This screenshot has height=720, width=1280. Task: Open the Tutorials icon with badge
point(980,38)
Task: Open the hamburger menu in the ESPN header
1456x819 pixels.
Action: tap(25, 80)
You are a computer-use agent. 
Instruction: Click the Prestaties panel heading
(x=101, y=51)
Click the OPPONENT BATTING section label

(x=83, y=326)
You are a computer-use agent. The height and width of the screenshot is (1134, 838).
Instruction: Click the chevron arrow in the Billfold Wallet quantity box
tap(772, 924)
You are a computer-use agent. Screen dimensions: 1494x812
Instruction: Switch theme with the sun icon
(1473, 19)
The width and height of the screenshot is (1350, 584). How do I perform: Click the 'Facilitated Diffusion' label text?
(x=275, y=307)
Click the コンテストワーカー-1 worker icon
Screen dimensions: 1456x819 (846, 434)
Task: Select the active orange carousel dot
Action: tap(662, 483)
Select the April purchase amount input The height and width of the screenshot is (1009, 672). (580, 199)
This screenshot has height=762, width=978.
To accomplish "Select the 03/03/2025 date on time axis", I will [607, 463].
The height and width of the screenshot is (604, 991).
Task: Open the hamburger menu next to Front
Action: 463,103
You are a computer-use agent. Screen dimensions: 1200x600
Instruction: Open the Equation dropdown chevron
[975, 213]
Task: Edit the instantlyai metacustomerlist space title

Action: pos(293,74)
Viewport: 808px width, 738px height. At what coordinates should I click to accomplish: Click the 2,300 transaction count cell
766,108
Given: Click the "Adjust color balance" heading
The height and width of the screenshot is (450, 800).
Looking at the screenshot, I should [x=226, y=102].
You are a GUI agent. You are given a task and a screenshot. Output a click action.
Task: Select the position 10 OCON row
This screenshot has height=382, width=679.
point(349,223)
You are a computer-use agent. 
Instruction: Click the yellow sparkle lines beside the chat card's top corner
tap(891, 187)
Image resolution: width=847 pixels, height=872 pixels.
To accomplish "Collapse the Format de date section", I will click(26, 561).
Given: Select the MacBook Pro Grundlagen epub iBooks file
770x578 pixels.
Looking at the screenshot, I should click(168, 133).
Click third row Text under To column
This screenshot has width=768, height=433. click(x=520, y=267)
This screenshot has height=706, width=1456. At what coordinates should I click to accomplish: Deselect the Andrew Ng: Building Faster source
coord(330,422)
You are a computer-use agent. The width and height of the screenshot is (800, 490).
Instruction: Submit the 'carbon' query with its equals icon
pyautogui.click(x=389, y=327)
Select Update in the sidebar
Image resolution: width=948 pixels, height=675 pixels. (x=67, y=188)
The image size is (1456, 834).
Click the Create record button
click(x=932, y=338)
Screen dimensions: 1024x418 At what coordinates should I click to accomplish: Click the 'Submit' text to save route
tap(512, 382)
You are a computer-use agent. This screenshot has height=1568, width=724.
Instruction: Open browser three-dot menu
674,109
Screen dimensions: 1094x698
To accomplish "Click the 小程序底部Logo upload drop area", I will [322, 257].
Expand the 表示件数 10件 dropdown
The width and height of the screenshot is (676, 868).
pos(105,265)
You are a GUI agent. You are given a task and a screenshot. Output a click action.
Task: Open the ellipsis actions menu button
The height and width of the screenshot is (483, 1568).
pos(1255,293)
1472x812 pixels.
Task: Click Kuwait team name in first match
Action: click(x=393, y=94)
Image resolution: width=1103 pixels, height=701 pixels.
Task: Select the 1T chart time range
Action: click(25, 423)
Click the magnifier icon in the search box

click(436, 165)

#####

WHAT YOU SHOULD DO | For each line in the listing, return it exactly as shown.

TASK OUTPUT |
This screenshot has height=720, width=1280. Task: Open the Tutorials icon with badge
point(980,38)
Task: Open the hamburger menu in the ESPN header
1456x819 pixels.
Action: tap(25, 80)
You are a computer-use agent. 
Instruction: Click the Prestaties panel heading
(x=101, y=51)
Click the OPPONENT BATTING section label

(x=83, y=326)
You are a computer-use agent. The height and width of the screenshot is (1134, 838).
Instruction: Click the chevron arrow in the Billfold Wallet quantity box
tap(772, 924)
You are a computer-use agent. Screen dimensions: 1494x812
Instruction: Switch theme with the sun icon
(1473, 19)
The width and height of the screenshot is (1350, 584). How do I perform: Click the 'Facilitated Diffusion' label text?
(x=275, y=307)
Click the コンテストワーカー-1 worker icon
Screen dimensions: 1456x819 (846, 434)
Task: Select the active orange carousel dot
Action: tap(662, 483)
Select the April purchase amount input The height and width of the screenshot is (1009, 672). (580, 199)
This screenshot has height=762, width=978.
To accomplish "Select the 03/03/2025 date on time axis", I will [607, 463].
The height and width of the screenshot is (604, 991).
Task: Open the hamburger menu next to Front
Action: 463,103
You are a computer-use agent. Screen dimensions: 1200x600
Instruction: Open the Equation dropdown chevron
[975, 213]
Task: Edit the instantlyai metacustomerlist space title

Action: pos(293,74)
Viewport: 808px width, 738px height. At what coordinates should I click to accomplish: Click the 2,300 transaction count cell
766,108
Given: Click the "Adjust color balance" heading
The height and width of the screenshot is (450, 800).
Looking at the screenshot, I should [x=226, y=102].
You are a GUI agent. You are given a task and a screenshot. Output a click action.
Task: Select the position 10 OCON row
This screenshot has height=382, width=679.
point(349,223)
You are a computer-use agent. 
Instruction: Click the yellow sparkle lines beside the chat card's top corner
tap(891, 187)
Image resolution: width=847 pixels, height=872 pixels.
To accomplish "Collapse the Format de date section", I will click(26, 561).
Given: Select the MacBook Pro Grundlagen epub iBooks file
770x578 pixels.
Looking at the screenshot, I should click(168, 133).
Click third row Text under To column
This screenshot has width=768, height=433. click(x=520, y=267)
This screenshot has height=706, width=1456. At what coordinates should I click to accomplish: Deselect the Andrew Ng: Building Faster source
coord(330,422)
You are a computer-use agent. The width and height of the screenshot is (800, 490).
Instruction: Submit the 'carbon' query with its equals icon
pyautogui.click(x=389, y=327)
Select Update in the sidebar
Image resolution: width=948 pixels, height=675 pixels. (x=67, y=188)
The image size is (1456, 834).
Click the Create record button
click(x=932, y=338)
Screen dimensions: 1024x418 At what coordinates should I click to accomplish: Click the 'Submit' text to save route
tap(512, 382)
You are a computer-use agent. This screenshot has height=1568, width=724.
Instruction: Open browser three-dot menu
674,109
Screen dimensions: 1094x698
To accomplish "Click the 小程序底部Logo upload drop area", I will [322, 257].
Expand the 表示件数 10件 dropdown
The width and height of the screenshot is (676, 868).
pos(105,265)
You are a GUI agent. You are given a task and a screenshot. Output a click action.
Task: Open the ellipsis actions menu button
The height and width of the screenshot is (483, 1568).
pos(1255,293)
1472x812 pixels.
Task: Click Kuwait team name in first match
Action: click(x=393, y=94)
Image resolution: width=1103 pixels, height=701 pixels.
Task: Select the 1T chart time range
Action: click(25, 423)
Click the magnifier icon in the search box

click(436, 165)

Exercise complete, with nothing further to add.